US stuck with high natural gas prices, low supplies


By Tom Doggett

WASHINGTON, Dec 12 (Reuters) - As U.S. natural gas and electricity prices soar on tight supplies and an Arctic cold front, the Clinton administration warned it would not allow power generators to drive up West Coast prices deliberately to make quick profits.

Natural gas futures prices reached a record high of $9.41 per million British thermal units (Btu) on Monday, about four times above year-ago levels, but dropped back to the low $8 range on Tuesday.

U.S. Energy Secretary Bill Richardson called on generators to act responsibly in the western United States, which is experiencing power supply shortages and skyrocketing electricity prices. Both are due to heavy demand and shrinking natural gas supplies to fuel electric generating plants.

``While I have no specific knowledge of any such activities, it is important that generators located throughout the region and in Canada and Mexico understand that the (Clinton) administration will not tolerate any actions designed to take advantage of the situation,'' Richardson said on Monday night.

Meanwhile, another government official warned on Tuesday that the United States will face high natural gas prices for the foreseeable future due to continued low gas supplies.

COLD WINTER BOOSTS POWER DEMAND

``High and volatile gas prices will prevail until significantly more gas supplies enter the market, although the likelihood of that in the near future is not high,'' said Mark Mazur, acting head of the U.S. Energy Information Administration. Mazur testified before the Senate Energy Committee's hearing on current conditions in the natural gas market.

This winter is forecast to be colder than the last three winters, resulting in a 6 percent increase in natural gas consumption over last year, Mazur said.

Consumer heating bills will rise more than 50 percent this winter, to an average $834 per household for natural gas, the EIA said.

Mazur said natural gas prices received by producers at the wellhead would remain above $4 per thousand cubic feet at least through the rest of 2001.

To make the point about current tight power supplies, the chairman of the Senate Energy Committee pointed out that the lights on the panel's Christmas tree were not turned on during the hearing.

``We practice what we preach here,'' said Alaska Republican Senator Frank Murkowski.

In addition to warning power suppliers not to gouge consumers, Richardson again called on the Federal Energy Regulatory Commission to impose short-term price caps on the wholesale power sold throughout the West. The agency was scheduled to hold a special meeting on Friday to consider the dire situation in California's deregulated power market.

``Given recent developments in the Western power markets, it is even more urgent that FERC act expeditiously to impose some constraints on spiraling electricity prices, not just in California but throughout the region,'' Richardson said.

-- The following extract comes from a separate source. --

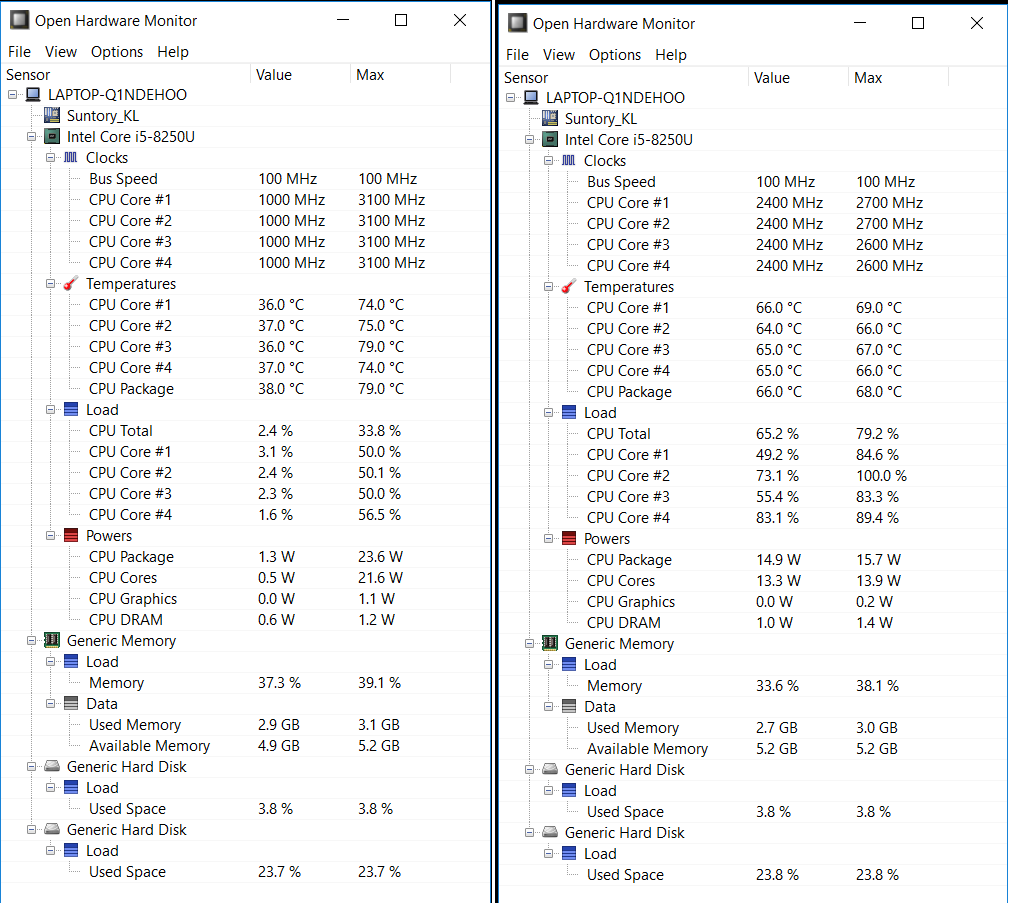Select the CPU Total row in right window
The height and width of the screenshot is (903, 1011).
pyautogui.click(x=618, y=434)
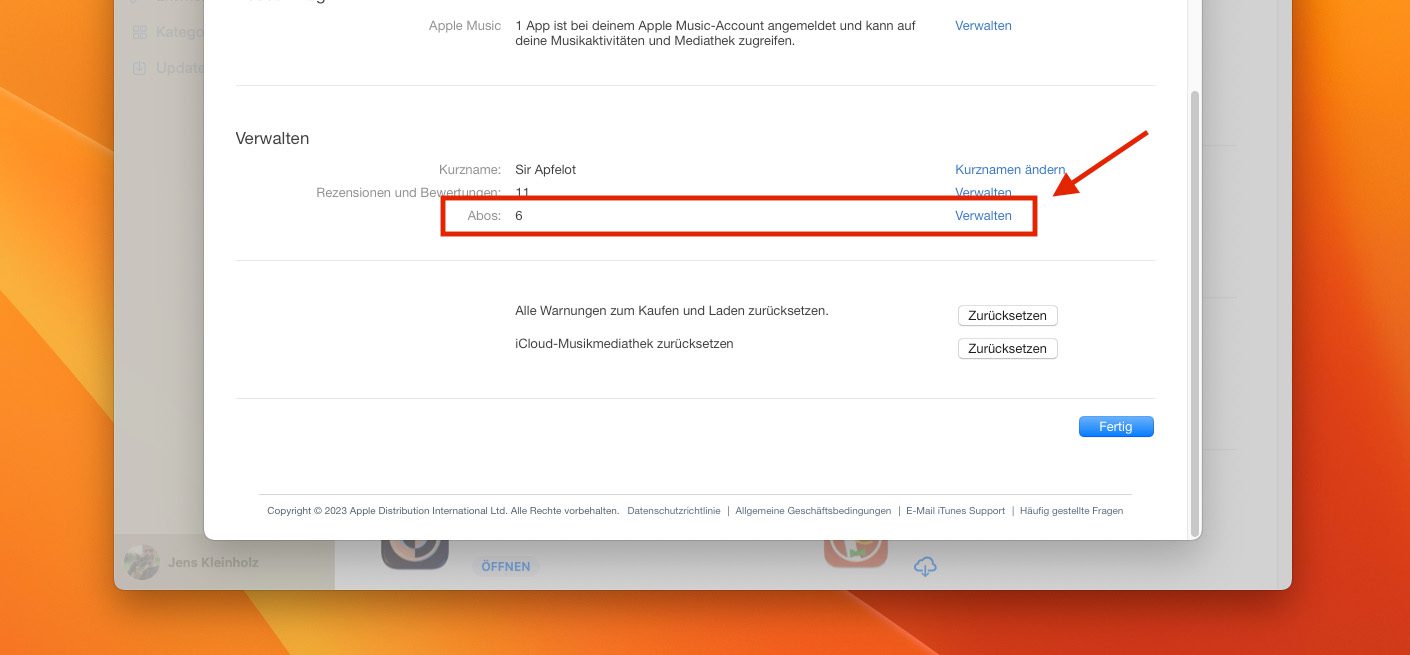Click the ÖFFNEN button

pos(506,567)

``Electricity supplies in parts of the region are tight and the prices charged for wholesale power in the region continue to spiral out of control,'' he added.

Richardson said the Energy Department took several steps to increase electricity supplies in the West, including:

* Ordering both the Bonneville Power Administration and the Western Area Power Administration to provide as much power to California as possible during supply shortages, and

* Ordering federal offices in California and four other western states to cut electricity consumption by turning off unnecessary computers, lights, escalators and elevators.

KAISER ALUMINUM CRITICIZED

Separately, Richardson criticized Kaiser Aluminum Corp. (NYSE) for ``taking advantage'' of high market prices for electricity in the Pacific Northwest.

Kaiser is temporarily shutting down operations in the region and can resell power it purchases from the federally owned Bonneville Power Administration for higher prices.

Kaiser said last weekend it would receive about $52 million from the sale of December power, but might take a charge against corporate earnings in the fourth quarter because of the uncertain long-term outlook for power in the region.

``While Kaiser will make millions from the use of a federal resource, I am concerned that this is coming at the expense of employees that will be out of work and that may not be fully compensated,'' Richardson said.

Richardson said he instructed Bonneville to ``explore all necessary actions'' to stop Kaiser from reselling the power."